Júnior Morales

Personal information
- Full name: Júnior Exequiel Morales Maradiaga
- Date of birth: March 23, 1978 (age 48)
- Place of birth: San Pedro Sula, Honduras
- Position: Goalkeeper

Team information
- Current team: Atlético Choloma

Senior career*
- Years: Team / Apps / (Gls)
- 1999–2001: Real España / 31 / (0)
- 2002: Platense
- 2003–2005: Real España
- 2006: Broncos UNAH
- 2006: Atlético Olanchano
- 2007: Hispano
- 2007: Deportes Savio / 14 / (0)
- 2008: Platense / 25 / (0)
- 2009: Vida / 15 / (0)
- 2009–2010: Deportes Savio / 16 / (0)
- 2010–2011: Victoria /  / (0)
- 2011–2012: Deportes Savio / 3 / (0)
- 2012–2014: Atlético Choloma
- 2014–: KRC Genk

International career^{‡}
- 2001–2005: Honduras / 8 / (0)

= Júnior Morales =

Honduran footballer (born 1978)

Júnior Exequiel Morales Maradiaga (born 23 March 1978) is a Honduran footballer who plays as goalkeeper for Liga Nacional de Honduras club Atlético Choloma.

==Club career==
A much-travelled goalkeeper, Morales played for several clubs before joining Platense for the 2008 Clausura championship. In October 2008, Morales was dismissed by Platense during the 2008 Apertura season. At the end of 2008 he joined Vida but in May 2009, the club announced Morales would leave the club.

===Victoria===
On 1 July 2010, Júnior Morales moved to Victoria replacing John Bodden, who moved to Necaxa, signing a one-year contract.

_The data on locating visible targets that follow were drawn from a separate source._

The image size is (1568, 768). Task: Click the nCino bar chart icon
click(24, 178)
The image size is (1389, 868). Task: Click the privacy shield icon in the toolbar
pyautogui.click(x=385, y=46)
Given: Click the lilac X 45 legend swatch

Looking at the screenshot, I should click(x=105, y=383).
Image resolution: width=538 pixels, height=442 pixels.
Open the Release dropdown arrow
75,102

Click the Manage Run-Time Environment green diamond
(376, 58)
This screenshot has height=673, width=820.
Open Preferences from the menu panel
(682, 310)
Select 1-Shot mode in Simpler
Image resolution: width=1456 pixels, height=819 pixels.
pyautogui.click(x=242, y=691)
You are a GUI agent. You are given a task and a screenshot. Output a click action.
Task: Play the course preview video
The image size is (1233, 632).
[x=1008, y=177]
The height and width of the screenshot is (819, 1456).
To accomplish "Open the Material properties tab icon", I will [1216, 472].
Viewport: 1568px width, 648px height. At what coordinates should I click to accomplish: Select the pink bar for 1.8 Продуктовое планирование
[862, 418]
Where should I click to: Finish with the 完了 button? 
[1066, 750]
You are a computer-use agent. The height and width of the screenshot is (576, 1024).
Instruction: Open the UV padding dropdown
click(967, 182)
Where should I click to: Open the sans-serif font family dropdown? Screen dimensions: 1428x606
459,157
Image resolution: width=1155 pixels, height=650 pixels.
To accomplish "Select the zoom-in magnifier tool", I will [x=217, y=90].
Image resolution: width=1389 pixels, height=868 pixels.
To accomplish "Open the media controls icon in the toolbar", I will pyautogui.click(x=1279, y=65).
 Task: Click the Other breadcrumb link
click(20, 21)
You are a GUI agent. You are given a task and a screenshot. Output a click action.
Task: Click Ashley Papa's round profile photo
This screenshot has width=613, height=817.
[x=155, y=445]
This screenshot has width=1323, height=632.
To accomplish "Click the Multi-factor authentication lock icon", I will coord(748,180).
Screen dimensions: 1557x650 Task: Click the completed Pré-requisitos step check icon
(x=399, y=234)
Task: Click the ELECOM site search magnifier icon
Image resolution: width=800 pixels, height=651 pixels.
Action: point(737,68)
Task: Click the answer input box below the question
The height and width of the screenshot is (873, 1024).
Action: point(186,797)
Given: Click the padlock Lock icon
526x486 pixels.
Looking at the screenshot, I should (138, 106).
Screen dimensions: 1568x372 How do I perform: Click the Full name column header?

On 21 August 2010, Morales made his domestic league debut with Victoria in a 1–1 in the Clásico Ceibeño against Vida.

==International career==
Morales made his debut for Honduras in a March 2001 friendly match against Peru and has earned a total of 8 caps, scoring no goals. He has represented his country at the 2001 UNCAF Nations Cup, as well as at the 2005 CONCACAF Gold Cup.

His final international was a September 2005 friendly match against Japan.

==Personal life==
Morales is married to Katherine and the couple have two children, Pedro and Katherine. Morales has two other kids named Junior Alexander y Daniel Alejandro.